Sometimes effort is is neither passive nor direct, but is interdependent on other effort, where the two are not mutually exclusive but equally contribute to the result.  Each interval of measured effort has direct effort causing the growth.  All growth is then built on a foundation of efforts.  Most pension plan rulings in the US recognize the foundation of efforts apply to pension plans, thereby allowing the non-employee spouse share in some form of salary increase after the parties divorce.  The Florida Supreme Court recognized a foundation of efforts ruling in Boyett v. Boyett, 703 So.2d 461 (Fla. 1997) that the benefit earned should not be discounted for early retirement when the participant didn’t have that reduction apply, thereby finding certain early retirement subsidies are marital property.  That ruling was a significant win on one of the two issues raised on appeal.  That was the first appellate brief I wrote and it cannot apply to early retirement subsidies without applying to the primary benefit (which was lost).  That is why Florida is the only state in the country with such a convoluted ruling.  That should have been argued in oral argument and wasn’t.  I am not an attorney so I can not do oral argument.

All four efforts are the only efforts recognized in family law showing just how complicated classification of a bonus can be.  Not making the right arguments will result in an unfair property division.  

The Contract Right of Value

Estates involving trusts often involve complicated financial instruments and terms that define them. Beneficiaries have rights to their proceeds governed by the terms of the estate trusts and state law. Disputes can result from the administration of these trusts or on issues involving disputes over entitlement and there can be many reasons involved and the court is asked to resolve them. What surprises me is this area of law can and often involve large sums of money, yet trust attorneys understand rights from governing trusts and appears less interested in the value of the rights the litigation expert deals with. That may be because the beneficiaries were not their initial clients when their estates were created and their initial clients were more interested in different goals than just value. The values needed to administer the estate are often defined for administrative and simplicity in the IRS Code. But when used for enforcement of rights in a court of law these rights are valued under a contract right of value. Contract right of value always uses facts, the legal trust that governs their disposition and apply state law to facts to determine their value.

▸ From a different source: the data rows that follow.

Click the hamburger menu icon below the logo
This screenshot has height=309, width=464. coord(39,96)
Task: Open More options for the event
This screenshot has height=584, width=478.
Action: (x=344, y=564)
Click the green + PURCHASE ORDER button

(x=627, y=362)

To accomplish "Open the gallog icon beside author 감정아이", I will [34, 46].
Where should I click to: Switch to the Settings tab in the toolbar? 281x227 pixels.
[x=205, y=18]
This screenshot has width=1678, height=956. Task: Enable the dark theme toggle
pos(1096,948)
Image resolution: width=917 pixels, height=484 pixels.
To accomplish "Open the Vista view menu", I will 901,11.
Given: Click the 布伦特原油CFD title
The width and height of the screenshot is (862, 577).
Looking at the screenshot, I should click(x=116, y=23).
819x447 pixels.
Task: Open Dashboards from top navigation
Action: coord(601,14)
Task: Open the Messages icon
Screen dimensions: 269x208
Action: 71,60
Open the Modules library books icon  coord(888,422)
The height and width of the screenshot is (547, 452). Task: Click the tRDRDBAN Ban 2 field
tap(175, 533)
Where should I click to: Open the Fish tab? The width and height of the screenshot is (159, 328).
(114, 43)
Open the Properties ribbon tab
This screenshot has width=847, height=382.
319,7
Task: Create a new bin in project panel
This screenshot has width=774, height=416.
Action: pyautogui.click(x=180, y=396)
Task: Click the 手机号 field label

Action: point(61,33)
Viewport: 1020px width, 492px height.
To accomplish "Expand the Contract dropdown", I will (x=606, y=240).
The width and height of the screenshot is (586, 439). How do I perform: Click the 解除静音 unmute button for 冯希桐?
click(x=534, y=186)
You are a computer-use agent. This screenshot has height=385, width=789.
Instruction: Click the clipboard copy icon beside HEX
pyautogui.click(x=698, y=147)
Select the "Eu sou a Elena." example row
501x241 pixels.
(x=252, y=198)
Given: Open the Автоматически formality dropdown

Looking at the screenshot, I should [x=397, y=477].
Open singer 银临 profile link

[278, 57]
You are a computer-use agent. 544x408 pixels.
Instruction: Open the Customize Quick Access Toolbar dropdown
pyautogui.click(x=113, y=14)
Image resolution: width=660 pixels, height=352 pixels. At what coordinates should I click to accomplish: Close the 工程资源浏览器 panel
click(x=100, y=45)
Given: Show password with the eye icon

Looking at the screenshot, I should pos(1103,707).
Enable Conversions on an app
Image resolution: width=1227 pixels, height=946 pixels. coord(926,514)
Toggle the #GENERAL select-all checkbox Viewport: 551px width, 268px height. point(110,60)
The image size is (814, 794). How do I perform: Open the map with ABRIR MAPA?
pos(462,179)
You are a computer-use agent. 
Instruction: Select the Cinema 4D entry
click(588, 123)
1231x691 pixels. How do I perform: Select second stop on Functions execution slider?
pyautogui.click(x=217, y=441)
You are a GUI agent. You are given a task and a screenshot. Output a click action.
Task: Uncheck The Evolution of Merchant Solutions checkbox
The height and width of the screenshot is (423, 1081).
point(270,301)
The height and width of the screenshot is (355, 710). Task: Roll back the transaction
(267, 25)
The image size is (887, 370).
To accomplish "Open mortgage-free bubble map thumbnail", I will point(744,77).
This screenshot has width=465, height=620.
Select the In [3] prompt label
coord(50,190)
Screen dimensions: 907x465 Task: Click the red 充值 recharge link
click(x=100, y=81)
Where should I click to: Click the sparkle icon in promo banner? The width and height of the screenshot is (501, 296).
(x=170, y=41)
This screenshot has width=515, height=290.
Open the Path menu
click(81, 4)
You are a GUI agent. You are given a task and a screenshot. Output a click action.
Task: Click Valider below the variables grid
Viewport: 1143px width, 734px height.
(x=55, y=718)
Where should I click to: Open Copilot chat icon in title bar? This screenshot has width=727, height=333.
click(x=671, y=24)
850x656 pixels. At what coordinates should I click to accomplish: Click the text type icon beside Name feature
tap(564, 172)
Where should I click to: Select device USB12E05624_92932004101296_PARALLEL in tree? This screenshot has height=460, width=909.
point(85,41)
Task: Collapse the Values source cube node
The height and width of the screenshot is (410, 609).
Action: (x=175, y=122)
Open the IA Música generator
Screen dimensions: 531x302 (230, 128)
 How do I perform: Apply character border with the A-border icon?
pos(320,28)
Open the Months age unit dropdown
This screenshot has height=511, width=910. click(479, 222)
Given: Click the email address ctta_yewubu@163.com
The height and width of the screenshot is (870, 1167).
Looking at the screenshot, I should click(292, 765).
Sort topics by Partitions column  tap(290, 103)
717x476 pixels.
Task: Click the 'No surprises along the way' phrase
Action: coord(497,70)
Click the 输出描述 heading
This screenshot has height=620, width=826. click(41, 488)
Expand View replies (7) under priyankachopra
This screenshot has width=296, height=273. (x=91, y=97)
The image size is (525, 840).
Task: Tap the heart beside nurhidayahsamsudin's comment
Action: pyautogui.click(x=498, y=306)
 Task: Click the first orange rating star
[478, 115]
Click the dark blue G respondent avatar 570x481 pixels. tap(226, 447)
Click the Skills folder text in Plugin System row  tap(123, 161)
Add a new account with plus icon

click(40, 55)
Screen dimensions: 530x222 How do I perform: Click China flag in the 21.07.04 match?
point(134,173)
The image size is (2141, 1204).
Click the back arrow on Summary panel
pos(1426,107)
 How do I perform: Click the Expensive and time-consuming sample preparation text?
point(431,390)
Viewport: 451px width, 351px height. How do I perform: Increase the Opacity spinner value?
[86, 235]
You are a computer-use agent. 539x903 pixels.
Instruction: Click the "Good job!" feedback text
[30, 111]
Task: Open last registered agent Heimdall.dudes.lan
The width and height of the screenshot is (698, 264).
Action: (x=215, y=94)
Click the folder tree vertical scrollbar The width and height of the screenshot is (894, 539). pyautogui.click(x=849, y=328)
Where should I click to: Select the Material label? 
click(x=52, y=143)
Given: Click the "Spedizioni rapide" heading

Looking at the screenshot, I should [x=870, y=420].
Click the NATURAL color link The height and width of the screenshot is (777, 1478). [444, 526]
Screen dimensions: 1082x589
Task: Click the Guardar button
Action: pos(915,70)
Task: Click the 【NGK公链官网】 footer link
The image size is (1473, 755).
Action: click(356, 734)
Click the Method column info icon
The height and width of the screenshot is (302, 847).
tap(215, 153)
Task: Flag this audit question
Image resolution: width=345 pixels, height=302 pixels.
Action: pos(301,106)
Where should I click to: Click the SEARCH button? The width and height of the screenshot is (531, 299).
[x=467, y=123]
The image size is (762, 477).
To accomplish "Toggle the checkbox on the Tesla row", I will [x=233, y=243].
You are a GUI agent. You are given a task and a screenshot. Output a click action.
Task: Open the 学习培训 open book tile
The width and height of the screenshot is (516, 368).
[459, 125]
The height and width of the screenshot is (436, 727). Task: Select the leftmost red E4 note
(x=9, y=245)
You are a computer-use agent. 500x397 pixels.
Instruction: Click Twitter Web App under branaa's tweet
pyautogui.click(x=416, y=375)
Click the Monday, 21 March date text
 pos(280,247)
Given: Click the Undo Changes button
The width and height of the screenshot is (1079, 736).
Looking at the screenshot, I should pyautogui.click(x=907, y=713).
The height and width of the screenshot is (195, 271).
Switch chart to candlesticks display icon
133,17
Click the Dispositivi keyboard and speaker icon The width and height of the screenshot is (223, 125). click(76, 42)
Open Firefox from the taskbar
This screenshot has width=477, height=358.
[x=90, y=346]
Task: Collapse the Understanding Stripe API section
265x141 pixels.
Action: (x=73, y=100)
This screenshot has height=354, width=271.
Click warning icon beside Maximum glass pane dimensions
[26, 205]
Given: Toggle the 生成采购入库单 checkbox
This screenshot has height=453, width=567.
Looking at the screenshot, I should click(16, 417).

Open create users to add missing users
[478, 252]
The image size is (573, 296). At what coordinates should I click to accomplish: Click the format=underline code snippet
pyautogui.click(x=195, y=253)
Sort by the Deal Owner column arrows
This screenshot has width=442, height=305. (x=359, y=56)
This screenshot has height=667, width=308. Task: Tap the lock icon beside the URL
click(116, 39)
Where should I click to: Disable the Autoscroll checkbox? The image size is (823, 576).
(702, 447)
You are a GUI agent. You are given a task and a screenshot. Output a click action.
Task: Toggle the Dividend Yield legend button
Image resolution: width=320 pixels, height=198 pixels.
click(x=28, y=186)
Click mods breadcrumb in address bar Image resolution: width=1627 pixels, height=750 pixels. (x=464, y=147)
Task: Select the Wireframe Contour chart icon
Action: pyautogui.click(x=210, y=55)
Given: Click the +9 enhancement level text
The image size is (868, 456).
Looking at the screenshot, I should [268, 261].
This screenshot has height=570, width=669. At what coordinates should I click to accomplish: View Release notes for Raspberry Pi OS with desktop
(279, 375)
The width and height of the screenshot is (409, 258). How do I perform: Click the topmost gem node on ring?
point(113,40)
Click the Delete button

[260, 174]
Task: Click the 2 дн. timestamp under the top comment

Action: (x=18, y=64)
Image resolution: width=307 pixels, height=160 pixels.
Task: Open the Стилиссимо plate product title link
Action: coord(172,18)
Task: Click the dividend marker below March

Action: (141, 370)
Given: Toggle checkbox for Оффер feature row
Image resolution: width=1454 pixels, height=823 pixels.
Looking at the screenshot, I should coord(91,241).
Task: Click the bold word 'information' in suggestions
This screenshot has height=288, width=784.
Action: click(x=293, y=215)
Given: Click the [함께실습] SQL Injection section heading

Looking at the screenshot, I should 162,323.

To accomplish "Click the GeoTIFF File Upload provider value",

When value is used in the administration of state trusts simplicity and uniformity are essential. The county appraiser uses defined value to assess property tax in the same way the IRS uses defined value to assess an income tax. Real value is determined with market forces, when such market exists. And the market has to identify a willing buyer and a willing seller. That is an IRS term that only applies for court purposes when market forces are at work. But the IRS especially understands that risk plays a huge part in value. But assets can have several different values and each of them is real and is driven by its purpose for seeking them, the codes, statutes and rules that govern them. In the world of finance, a transaction that triggers a debt creates a corresponding asset for the person that holds the promise to pay, the invoice or the note. This is where some confusion arises in this modern world of finance.

A debt can be liquidated in one clean transaction involving money. This gets back to basic concepts like the IRS market value. But it can often involve risk, which takes the same market value and allows the money to purchase much more assets and leverage it to increase wealth. and these can be accomplished with simple instruments, such as loans and annuities. But as financial instruments get more complex the risk becomes less understood by the public and favor the person, the corporation or institution that can take the risk and can easily violate principles of fairness, regulations or laws to prevent fraud. The latter three are just looked at as different forms of risk. The strategy can backfire and create a windfall for the borrower when the greedy institutions underwrite the untrustworthy for the loan. When repayment is involved, the debt is leveraged with a higher rate of return, if in fact realized can halve its liquidation value by using that simple fact. The same asset measured with risk changes in value and sometimes substantially. But that works only when the buyer or seller wants to engage in risk, or when the buyer has identified a larger buyer of risk, which could be a very large insurance company that sells reinsurance or a large corporation that sells derivatives.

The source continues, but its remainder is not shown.